The system is configured in one or embodiments to determine in real time the current (or similar characteristic) flowing through the contact to the eye under the treatment and adjust the voltage or other setting to accomplish the predefined parameter for the treatment. The controller is configured to use measurement to adjust the current and/or voltage in real time based on the measurement to accomplish the predefined treatment parameters.

As discussed, one or more embodiments include a 2 cm² contact area. In some embodiments this contact (or contact area) is a single distinct contiguous surface (“single piece”) and this provides certain advantages in manufacturing and use. In some embodiments a contact (or contact area) is made of multiple distinct contiguous surfaces that positioned together to operate to apply the stimulation (e.g., such as multiple pieces placed closed next to each) to have the same approximate shape or size as the 2 cm² electrode. In other words, in some embodiments a single distinct contiguous electrode has advantages and, in some embodiments, having the electrode not be contiguous has advantages (such as flexibility). In addition, in some embodiments, the objective is to apply a voltage or current at the eyelid or on the cornea of the eye under the application to have the net DC current density at the electrode to tissue interface to be between 50 and 500 μA/cm² and the current density at the retina of that eye is to be between 5 μA/cm² and 50 μA/cm². This can be performed by for example using two distinct distanced electrical contacts on the eye lid of an eye, where each contact is contiguous, and the system controller controls the current to each contact to meet the stated parameters. In this case the current density at each contact would be within these limits.

It is to be understood that the above description is intended to be illustrative, and not restrictive. Although numerous characteristics and advantages of various embodiments as described herein have been set forth in the foregoing description, together with details of the structure and function of various embodiments, many other embodiments and changes to details will be apparent to those of skill in the art upon reviewing the above description. The scope of the disclosure should, therefore, be determined with reference to the appended claims, along with the full scope of equivalents to which such claims are entitled. In the appended claims, the terms “including” and “in which” are used as the plain-English equivalents of the respective terms “comprising” and “wherein,” respectively. Moreover, the terms “first,” “second,” and “third,” etc., are used merely as labels, and are not intended to impose numerical requirements on their objects.

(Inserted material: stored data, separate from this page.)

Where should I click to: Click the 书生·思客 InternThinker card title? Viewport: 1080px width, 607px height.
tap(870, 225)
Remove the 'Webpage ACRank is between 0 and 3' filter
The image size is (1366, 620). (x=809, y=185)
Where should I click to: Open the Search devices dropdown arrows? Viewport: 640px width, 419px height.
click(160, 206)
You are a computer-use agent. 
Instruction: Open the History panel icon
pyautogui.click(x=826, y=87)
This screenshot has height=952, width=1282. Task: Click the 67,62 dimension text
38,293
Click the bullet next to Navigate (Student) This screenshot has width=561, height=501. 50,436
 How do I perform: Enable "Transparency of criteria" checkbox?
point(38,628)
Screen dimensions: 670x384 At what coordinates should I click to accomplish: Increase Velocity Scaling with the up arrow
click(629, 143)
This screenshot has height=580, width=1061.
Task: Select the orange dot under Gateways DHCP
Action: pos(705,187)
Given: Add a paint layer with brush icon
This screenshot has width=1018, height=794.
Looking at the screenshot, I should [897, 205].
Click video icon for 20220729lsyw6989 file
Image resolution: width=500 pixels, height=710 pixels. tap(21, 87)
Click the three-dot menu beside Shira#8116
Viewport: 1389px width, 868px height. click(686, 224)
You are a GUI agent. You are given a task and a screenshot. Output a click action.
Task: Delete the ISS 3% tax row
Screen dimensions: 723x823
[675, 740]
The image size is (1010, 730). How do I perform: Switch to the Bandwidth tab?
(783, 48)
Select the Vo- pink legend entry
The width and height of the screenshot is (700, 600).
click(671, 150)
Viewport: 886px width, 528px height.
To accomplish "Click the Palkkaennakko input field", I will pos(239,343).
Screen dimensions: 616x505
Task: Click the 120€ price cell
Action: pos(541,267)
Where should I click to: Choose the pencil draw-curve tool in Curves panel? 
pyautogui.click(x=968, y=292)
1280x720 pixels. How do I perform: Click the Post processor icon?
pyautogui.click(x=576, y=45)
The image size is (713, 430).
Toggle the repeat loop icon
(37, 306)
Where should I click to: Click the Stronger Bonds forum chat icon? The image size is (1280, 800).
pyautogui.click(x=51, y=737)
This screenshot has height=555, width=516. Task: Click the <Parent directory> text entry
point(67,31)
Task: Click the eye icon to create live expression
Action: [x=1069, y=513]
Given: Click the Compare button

Electrode configurations and placements are designed to ensure safe current density levels and minimize adverse reactions. Safety mechanisms may be included to monitor impedance, contact area, and current limits to prevent excessive charge accumulation. Charge-balancing techniques, such as biphasic pulses or alternating monophasic pulses, may be implemented to mitigate risks of electrochemical by-products at the electrode interface.

Electrical stimulation parameters, including amplitude, frequency, and pulse width, may be optimized based on patient-specific factors. The system may employ a combination of monophasic and biphasic pulses, with varying duty cycles and rest periods to enhance efficacy and patient comfort. Patterned stimulation may be used to prevent habituation and maintain therapeutic benefits over time. Treatments may be administered according to predefined schedules, including loading and maintenance phases.

The examples provided in this disclosure are for illustrative purposes and are not exhaustive. Various modifications, improvements, and adaptations may be made without departing from the underlying principles. Any references cited herein are incorporated by reference to the extent permitted by applicable law. Unless otherwise indicated, singular terms include their plural equivalents, and vice versa.